The numerals above the Hebrew typically correspond to Strong’s lexicon, which allows you to look up words by their assigned number.  Why would one wish to do that?  You will discover that the number for a given word always is assigned to the same word in the original language, however, it may be assigned to several words in the language into which it is being translated.  This allows us to see that the original word carries multiple meanings, and this helps us understand which may be the better translation for a given passage, yet be better understood differently in another passage.  And, importantly, this allows us to work with the source language and verify the translation appear to be accurate;  or perhaps we will discover some subtle shades of meaning which would otherwise remain hidden to us:

Which leaves us to answer which is the “best” version of the bible?  

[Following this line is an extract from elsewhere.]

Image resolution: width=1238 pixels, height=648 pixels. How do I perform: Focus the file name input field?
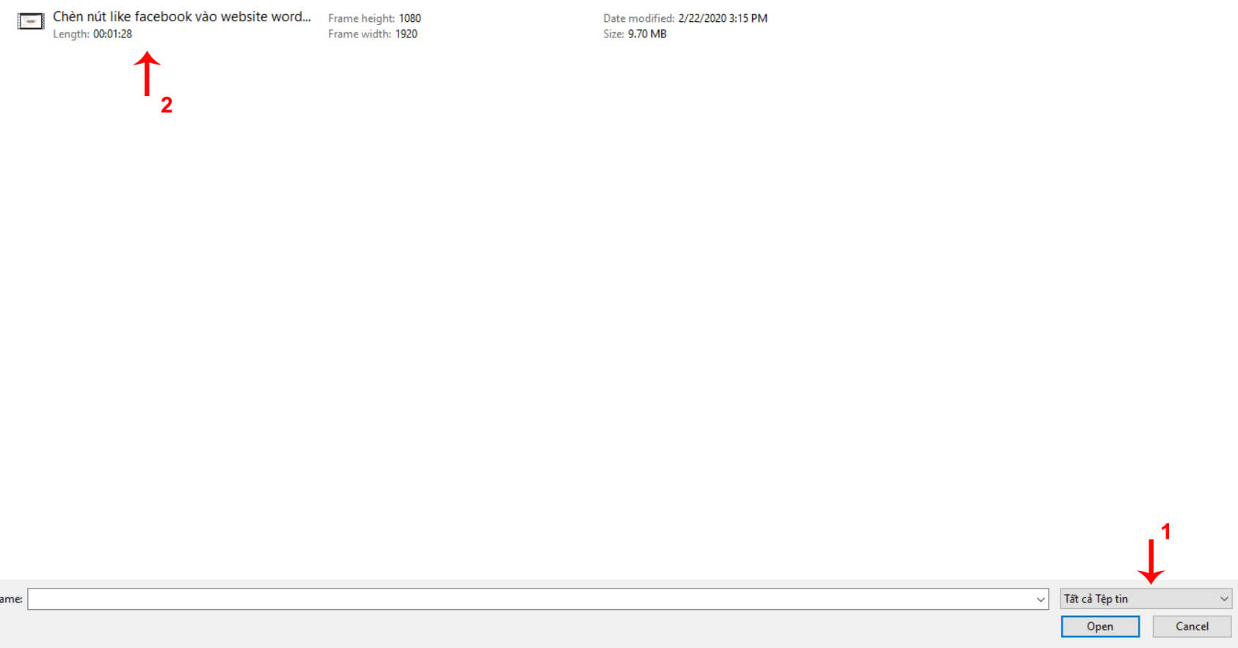[x=528, y=599]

This is impossible to answer, because it depends upon one’s needs and preferences.  For myself, there are some passages which simply only “sound right” to my ear when spoken in the King James version.  On the other hand, I know there are hundreds of words used in that version of the bible which no longer mean what they did when it was written, some of which are now extremely misleading.  Furthermore, I know it was originally sourced from what are now known to have been inferior copies of the manuscripts (this was unintentional;  at the time they made use of the best, or only, copies to which they had access).  So for these reasons, I do not use the King James version when I am critically reading the bible.  But when I want beautiful, poetic prose, I do tend to prefer the King James version.

Of the modern translations, my favorite is the New Revised Standard Version (NRSV).  I also enjoy the New American Bible (NAB) translation.  But realistically, all modern translations are on par with one another, and for the most part make good use of modern biblical scholarship.  Personally, I like to have several translations at hand.

A very useful online study tool is the Bible Gateway web site (www.biblegateway.com) which offers a large number of translations, and the ability to compare them side by side.  This is usually where I begin my bible study, because it is so fast and easy to cross compare multiple translations:

If one is really wishing to get into the thick of working out a translation, one should explore the source language.  In most cases, that is going to be Hebrew for the Hebrew bible, and Greek for the New Testament.  One of the areas I especially enjoy this line of enquiry is when names of God appear in the Christian Old Testament.  This is one case where we who do not speak Hebrew lose a lot in translation.  And I suspect those of us who are not Jewish usually fail to appreciate the depth of tradition in how the various names of G-d are used.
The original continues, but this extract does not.